Toxicity of Ag Nanoparticles Synthesized Using Stearic Acid from Catharanthus roseus Leaf Extract Against Earias vittella and Mosquito Vectors (Culex quinquefasciatus and Aedes aegypti)

Abstract

Currently, many plant extracts have been employed to green synthesize metal nanoparticles toxic to insect pests and vectors. However, scarce efforts focused on the main molecules responsible of reduction and stabilization processes. In this study, we assessed the larvicidal activity of hexane, dichloromethane (DCM), acetone and aqueous extracts of Catharanthus roseus on the insect pest Earias vittella. Among them, DCM extract exhibited maximum larvicidal activity against E. vittella. Therefore, it was fractionated using a silica gel column. Based on the TLC profile, 7 fractions were isolated. Fraction 5 showed the highest larvicidal activity (81.33%) when tested at 1000 ppm. Fraction 5 showed a single spot on TLC and was subjected to UV–Vis spectroscopy, H1NMR, FTIR and mass spectroscopy. Based on the spectral data, we isolated stearic acid, which was further used as a reducing agent to synthesize Ag nanoparticles. The formation of Ag nanoparticles was recognized by the presence of broad peak at 416 nm corresponding to the surface plasmon resonance of Ag nanocomposites in UV–Vis spectroscopy. Ag nanoparticles were spherical in shape with size ranging from 35 to 55 nm. The nanoparticles showed significant antifeedant (87.13%) and larvicidal (93.77%) activities against E. vittella when tested at 200 ppm and exhibited LC50 values of 45.46 ppm in antifeedant experiments and 25.12 ppm in larvicidal assays on E. vittella. The nanoparticles showed acute toxicity against mosquitoes Culex quinquefasciatus and Aedes aegypti with LC50 values lower than 40 ppm on both vectors, showing their promising potential to develop newer and effective biopesticides to control arthropod pests.
-=-=-
Work instructions:
1. Rewrite the silver nanoparticle abstract from "Toxicity of Ag" through "and Aedes aegypti)", replacing "Mosquito Vectors" with "Insect Vectors".
2. Answer these questions from the silver nanoparticle abstract:
(a) How many fractions were isolated based on the TLC profile?
(b) At what wavelength did the broad peak show that Ag nanoparticles had formed?
(c) What LC50 value did the nanoparticles show in larvicidal assays on E. vittella?

Supplied records:
-=-=-
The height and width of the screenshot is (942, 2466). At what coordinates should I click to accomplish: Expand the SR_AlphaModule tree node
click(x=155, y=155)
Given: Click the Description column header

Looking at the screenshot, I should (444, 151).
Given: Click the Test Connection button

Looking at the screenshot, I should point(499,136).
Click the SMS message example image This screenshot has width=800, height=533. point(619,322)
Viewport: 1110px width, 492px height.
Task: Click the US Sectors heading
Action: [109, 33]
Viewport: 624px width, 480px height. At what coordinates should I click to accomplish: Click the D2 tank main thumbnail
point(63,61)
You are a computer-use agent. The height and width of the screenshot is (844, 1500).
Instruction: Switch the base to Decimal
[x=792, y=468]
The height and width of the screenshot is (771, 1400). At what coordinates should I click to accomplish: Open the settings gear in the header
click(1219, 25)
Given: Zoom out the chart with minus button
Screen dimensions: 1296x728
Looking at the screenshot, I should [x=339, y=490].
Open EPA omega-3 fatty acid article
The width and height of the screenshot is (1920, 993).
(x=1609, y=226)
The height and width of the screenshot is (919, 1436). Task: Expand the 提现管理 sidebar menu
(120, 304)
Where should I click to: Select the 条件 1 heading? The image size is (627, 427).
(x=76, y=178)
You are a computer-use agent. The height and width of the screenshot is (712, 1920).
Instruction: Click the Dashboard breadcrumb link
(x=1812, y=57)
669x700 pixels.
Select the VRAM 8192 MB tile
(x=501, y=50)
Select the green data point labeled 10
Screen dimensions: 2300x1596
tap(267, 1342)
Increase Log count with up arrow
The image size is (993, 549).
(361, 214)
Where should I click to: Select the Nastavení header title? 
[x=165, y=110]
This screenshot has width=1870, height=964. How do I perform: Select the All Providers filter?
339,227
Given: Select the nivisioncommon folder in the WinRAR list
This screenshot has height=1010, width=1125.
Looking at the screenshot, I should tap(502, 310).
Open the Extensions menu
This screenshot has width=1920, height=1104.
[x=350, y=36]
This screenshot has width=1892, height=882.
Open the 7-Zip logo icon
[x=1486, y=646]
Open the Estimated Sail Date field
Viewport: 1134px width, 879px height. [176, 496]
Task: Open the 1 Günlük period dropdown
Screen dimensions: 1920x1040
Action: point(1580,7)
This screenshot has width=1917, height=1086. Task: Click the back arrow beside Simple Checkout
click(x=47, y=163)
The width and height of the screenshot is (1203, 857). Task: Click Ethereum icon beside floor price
-=-=-
Outputs in order:
1.
Toxicity of Ag Nanoparticles Synthesized Using Stearic Acid from Catharanthus roseus Leaf Extract Against Earias vittella and Insect Vectors (Culex quinquefasciatus and Aedes aegypti)

2.
(a) 7 fractions
(b) 416 nm
(c) 25.12 ppm